TASK DETAILS: Check every line below for the word "height" and copy each one that has it.

EXERCISE INPUT:
BEGIN

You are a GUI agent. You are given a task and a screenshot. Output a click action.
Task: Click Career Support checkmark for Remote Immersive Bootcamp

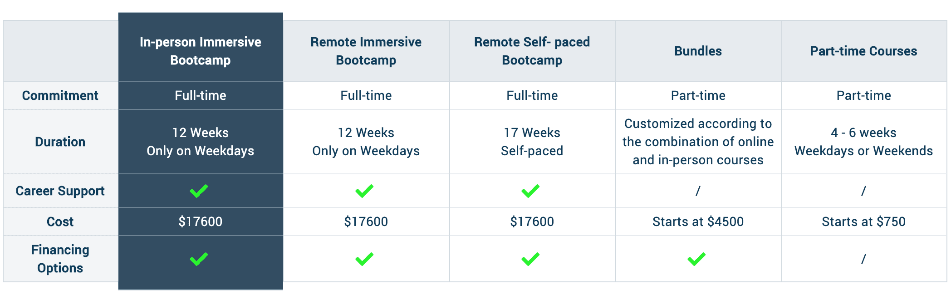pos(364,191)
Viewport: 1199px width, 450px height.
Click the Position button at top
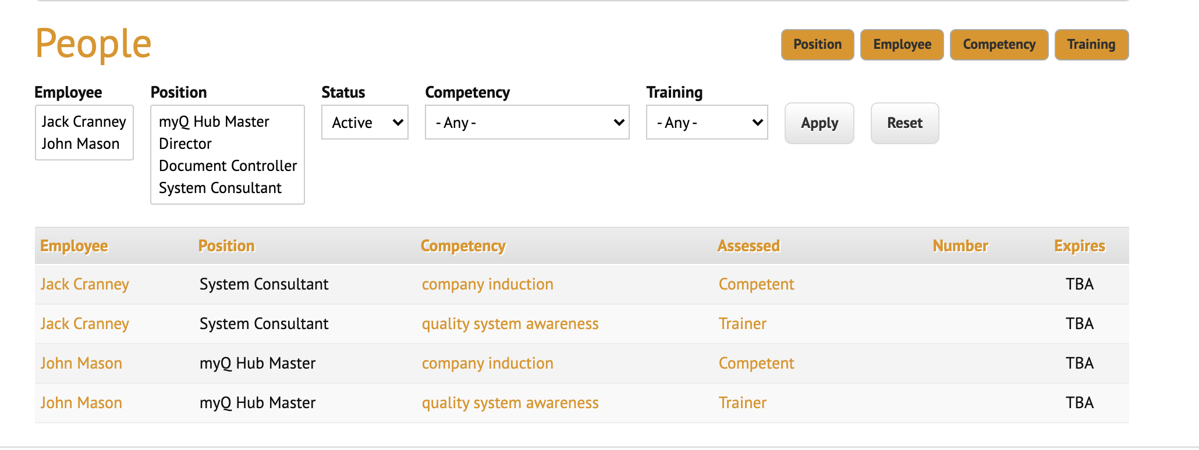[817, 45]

END
BEGIN

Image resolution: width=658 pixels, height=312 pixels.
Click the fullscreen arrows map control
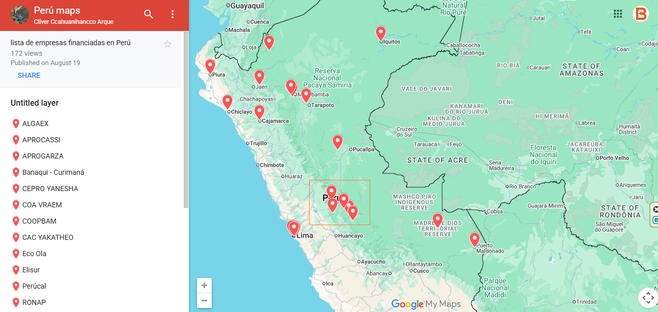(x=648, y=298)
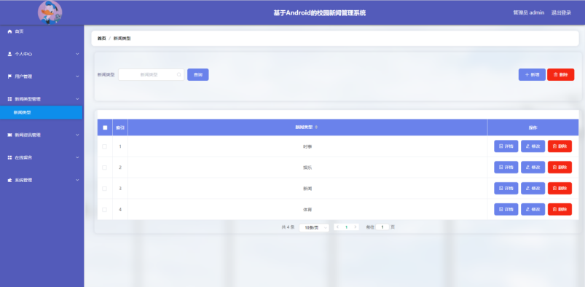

END

RESULT:
Viewport: 1199px width, 450px height.
Image resolution: width=658 pixels, height=312 pixels.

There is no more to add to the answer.